Your brain is similar to a muscle — you need to use it or you lose it. There are many things that you can do to keep your brain in shape, such as doing crossword puzzles or Sudoku, reading, playing cards or putting together a jigsaw puzzle. Consider it cross-training your brain. So incorporate different activities to increase the effectiveness.

I don’t recommend any of the paid brain-training programs available today. These programs often make promises that they can’t keep or focus on memorization skills that aren’t useful in everyday life. Your brain can get just as good of a workout through reading or challenging yourself with puzzles.  Finally, don’t watch too much television, as that is a passive activity and does little to stimulate your brain.

5. Remain socially involved.

Social interaction helps ward off depression and stress, both of which can contribute to memory loss. Look for opportunities to connect with loved ones, friends and others, especially if you live alone. There is research that links solitary confinement to brain atrophy, so remaining socially active may have the opposite effect and strengthen the health of your brain.

Donn Dexter, M.D., is a neurologist in Eau Claire, Wisconsin.


4 Comments Add yours

  1. Teresa Lynn says:

    Nice to see these tips. Several members of my family have had early-onset dementia/Alzheimer’s, so it’s definitely a concern I have.
    Oh, and love the quote at the top of your page!

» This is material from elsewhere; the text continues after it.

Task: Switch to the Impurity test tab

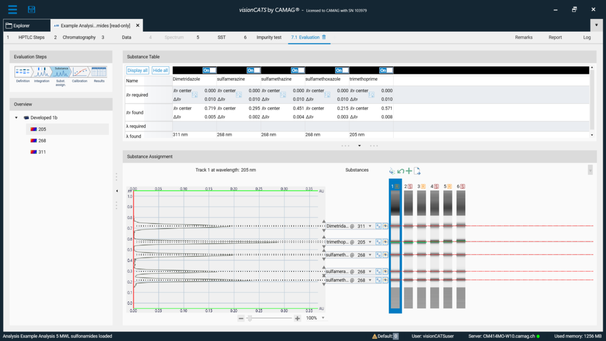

  2. Glad you found them helpful, Teresa! Yes, I love that quote too.

  3. judyalter says:

    I harbor that lingering fear. My mom died at 87 in the throes of dementia caused by a series of TIAs or small strokes. I tell myself my blood pressure has been better controlled and for longer, but the fear persists in a tiny corner of the back of my mind. I enjoy my life too much. I don’t want to lose it to dementia, nor do I want to put my kids through that.

    1. Dear Judy, Thanks for commenting. I understand that “lingering fear.” Luckily, you keep your mind so active you defy the odds. Plus, blood pressure IS much better controlled these days. Hugs to you, my friend.